Skip to main content

Extract HTML tables from webpages and convert them to JSON format

Project description

webtable2json

A Python library to extract HTML tables from webpages and convert them to JSON format. Perfect for web scraping, data extraction, and converting tabular web data into structured JSON.

Features

  • Extract tables from URLs or HTML content
  • Clean and normalize table data
  • Handle complex table structures (thead, tbody, colspan, etc.)
  • Preserve links and images with automatic URL normalization
  • Specialized functions for ranking websites
  • Session support for better performance
  • Built-in logging and error handling
  • Save results directly to JSON files
  • Filter tables by size requirements
  • Type hints for better development experience
  • Comprehensive error handling

Installation

pip install webtable2json

Quick Start

from webtable2json import convert_url_to_json, WebTableToJSON

# Extract all tables from a URL
tables = convert_url_to_json("https://web.archive.org/web/20251115143556/https://www.nirfindia.org/Rankings/2025/ManagementRanking.html")

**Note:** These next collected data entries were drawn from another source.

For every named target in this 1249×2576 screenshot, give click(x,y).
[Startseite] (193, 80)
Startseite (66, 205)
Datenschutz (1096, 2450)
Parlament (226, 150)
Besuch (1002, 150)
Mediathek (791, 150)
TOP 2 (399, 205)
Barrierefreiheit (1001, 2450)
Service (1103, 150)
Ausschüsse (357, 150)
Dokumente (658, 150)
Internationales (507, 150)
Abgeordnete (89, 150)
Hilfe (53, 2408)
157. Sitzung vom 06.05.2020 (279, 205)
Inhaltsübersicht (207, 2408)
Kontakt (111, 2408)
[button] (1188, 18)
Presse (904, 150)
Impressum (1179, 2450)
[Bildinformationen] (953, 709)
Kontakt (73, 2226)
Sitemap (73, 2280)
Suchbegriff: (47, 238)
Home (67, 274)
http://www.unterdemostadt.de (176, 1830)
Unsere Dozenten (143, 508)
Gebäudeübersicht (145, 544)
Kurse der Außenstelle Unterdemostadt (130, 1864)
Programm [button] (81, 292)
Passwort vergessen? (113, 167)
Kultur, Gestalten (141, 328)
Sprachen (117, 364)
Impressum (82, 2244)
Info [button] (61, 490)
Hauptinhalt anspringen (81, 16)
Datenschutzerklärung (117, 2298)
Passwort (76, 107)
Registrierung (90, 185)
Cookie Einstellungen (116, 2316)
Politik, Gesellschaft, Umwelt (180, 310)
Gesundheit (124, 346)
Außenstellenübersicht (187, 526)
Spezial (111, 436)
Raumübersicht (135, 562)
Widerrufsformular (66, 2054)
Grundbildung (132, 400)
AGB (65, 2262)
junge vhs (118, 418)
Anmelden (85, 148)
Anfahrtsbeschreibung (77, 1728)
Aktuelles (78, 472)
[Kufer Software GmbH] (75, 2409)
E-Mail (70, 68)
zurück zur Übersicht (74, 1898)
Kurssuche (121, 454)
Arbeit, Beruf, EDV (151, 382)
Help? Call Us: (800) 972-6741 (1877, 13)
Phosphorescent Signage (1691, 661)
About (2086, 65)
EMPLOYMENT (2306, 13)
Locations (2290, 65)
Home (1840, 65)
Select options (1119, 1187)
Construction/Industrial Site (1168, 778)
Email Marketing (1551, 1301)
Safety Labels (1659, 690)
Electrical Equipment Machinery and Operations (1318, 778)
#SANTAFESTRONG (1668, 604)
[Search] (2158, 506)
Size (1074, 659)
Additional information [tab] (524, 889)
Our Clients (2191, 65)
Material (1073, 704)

# Extract a specific table (0-based index)
table = convert_url_to_json("https://web.archive.org/web/20251115143556/https://www.nirfindia.org/Rankings/2025/ManagementRanking.html", table_index=0)

# Use the class for more control
converter = WebTableToJSON()
result = converter.url_to_json("https://web.archive.org/web/20251115143556/https://www.nirfindia.org/Rankings/2025/ManagementRanking.html")

Usage Examples

Basic Table Extraction

from webtable2json import convert_url_to_json, save_tables_to_file

# Get all tables from a webpage
tables = convert_url_to_json("https://www.w3schools.com/html/html_tables.asp")

# Save to file
save_tables_to_file(tables, "extracted_tables.json")

for i, table in enumerate(tables):
    print(f"Table {i}: {table['row_count']} rows, {table['column_count']} columns")
    print(f"First row: {table['data'][0]}")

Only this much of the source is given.